* _Problem description_:
Please transcribe, word for word, only the lines from the one containing "Click the Create a New Virtual Machine link" through the last line of the records below, both included, and leave out every picture.

* _Records provided_:
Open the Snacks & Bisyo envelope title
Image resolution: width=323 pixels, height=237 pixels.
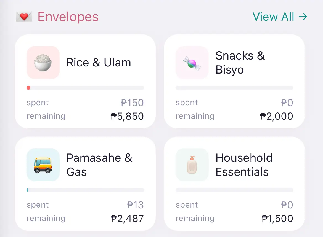click(x=240, y=63)
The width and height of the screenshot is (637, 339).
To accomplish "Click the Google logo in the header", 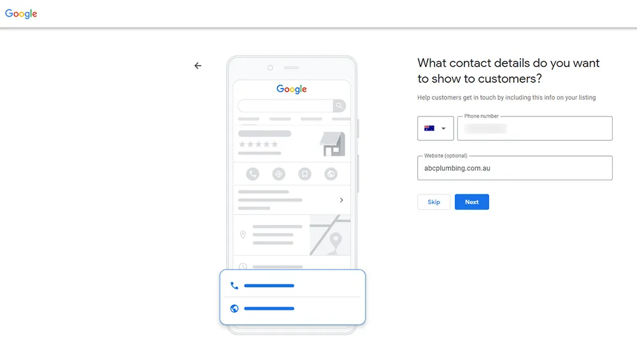I will click(x=21, y=14).
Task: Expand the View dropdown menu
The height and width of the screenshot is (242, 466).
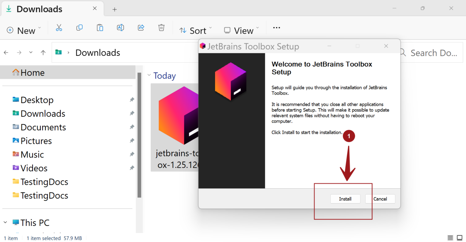Action: (241, 31)
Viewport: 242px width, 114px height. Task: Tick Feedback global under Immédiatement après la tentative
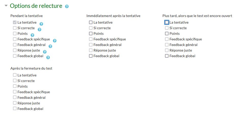coord(91,56)
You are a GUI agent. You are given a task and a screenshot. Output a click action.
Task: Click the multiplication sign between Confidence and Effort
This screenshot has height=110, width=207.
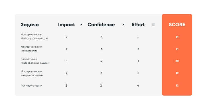tap(123, 25)
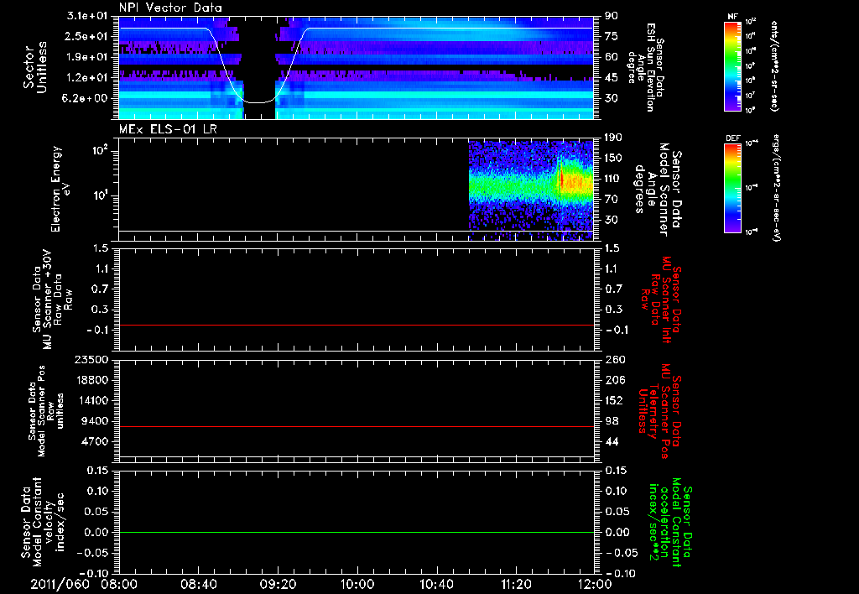Viewport: 859px width, 594px height.
Task: Click the Sector Unitless axis label
Action: point(34,66)
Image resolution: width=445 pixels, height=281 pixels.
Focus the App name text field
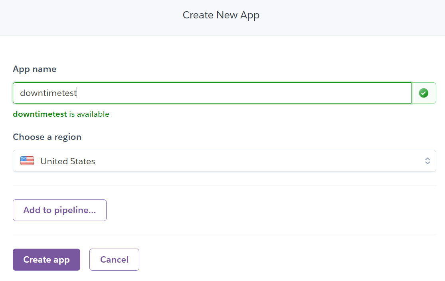pyautogui.click(x=239, y=93)
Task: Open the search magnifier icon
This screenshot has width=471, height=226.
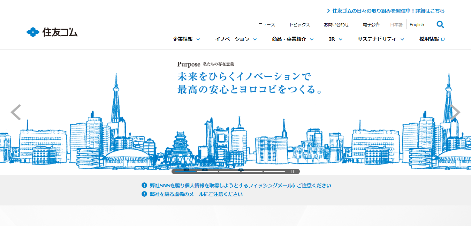Action: (440, 24)
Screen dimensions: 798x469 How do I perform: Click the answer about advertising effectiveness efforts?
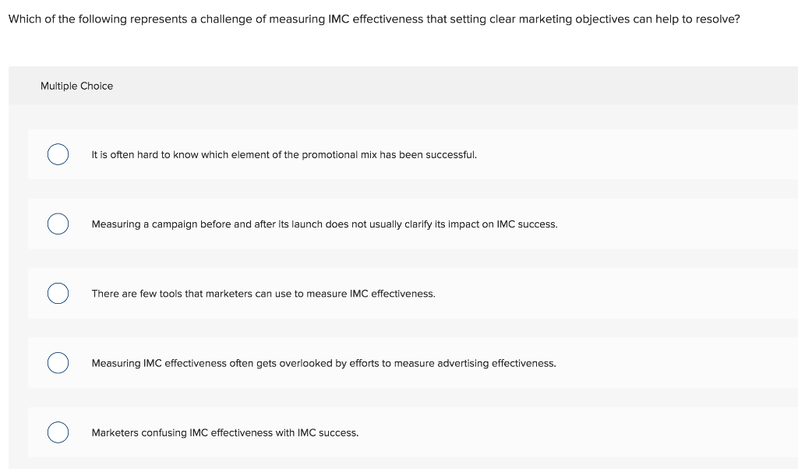(323, 363)
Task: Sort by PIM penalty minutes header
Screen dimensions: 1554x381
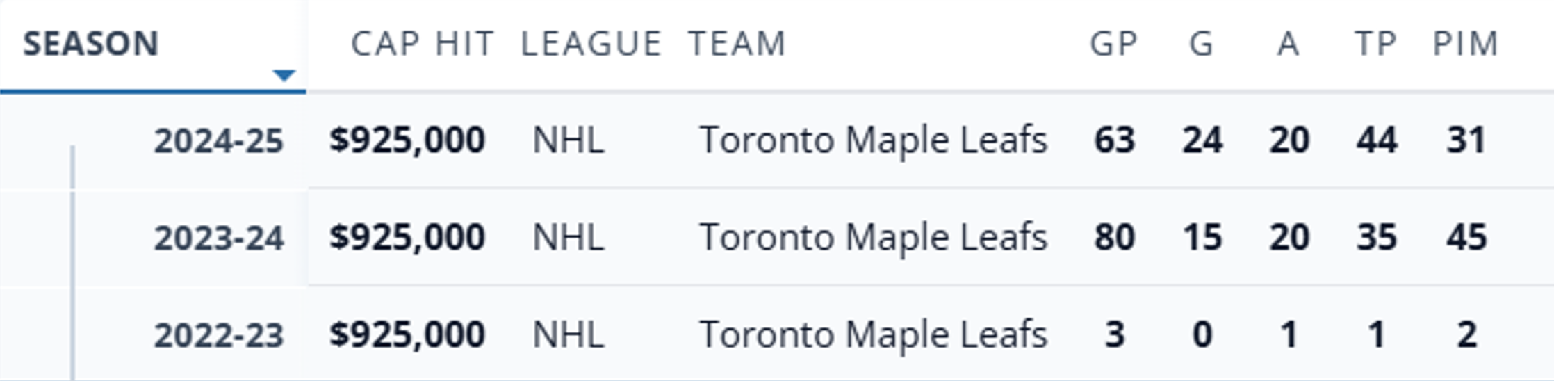Action: 1466,44
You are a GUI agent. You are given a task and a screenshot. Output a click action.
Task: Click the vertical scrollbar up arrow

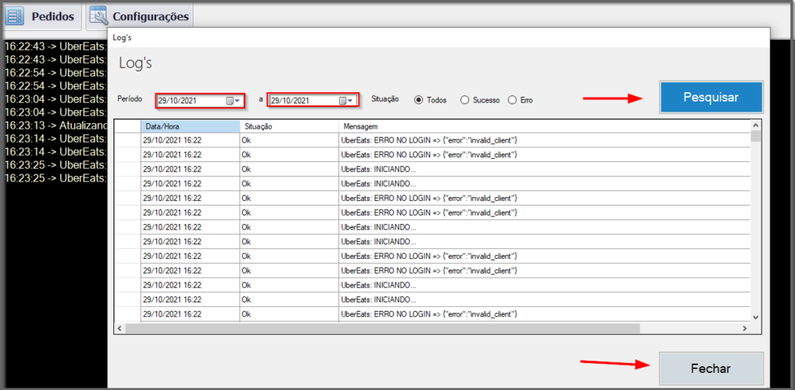tap(756, 126)
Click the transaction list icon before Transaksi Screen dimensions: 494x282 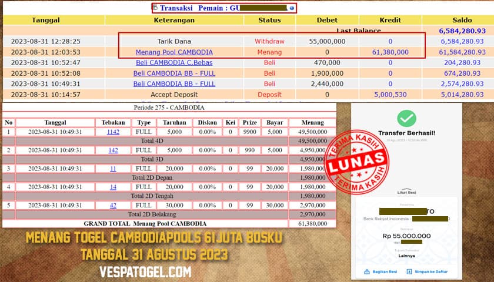[x=155, y=8]
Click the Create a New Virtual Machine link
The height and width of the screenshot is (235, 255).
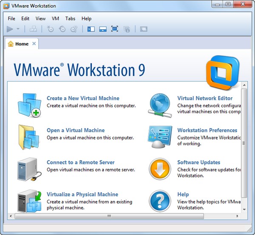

* _Output for this exercise_:
Click the Create a New Virtual Machine link
The height and width of the screenshot is (235, 255).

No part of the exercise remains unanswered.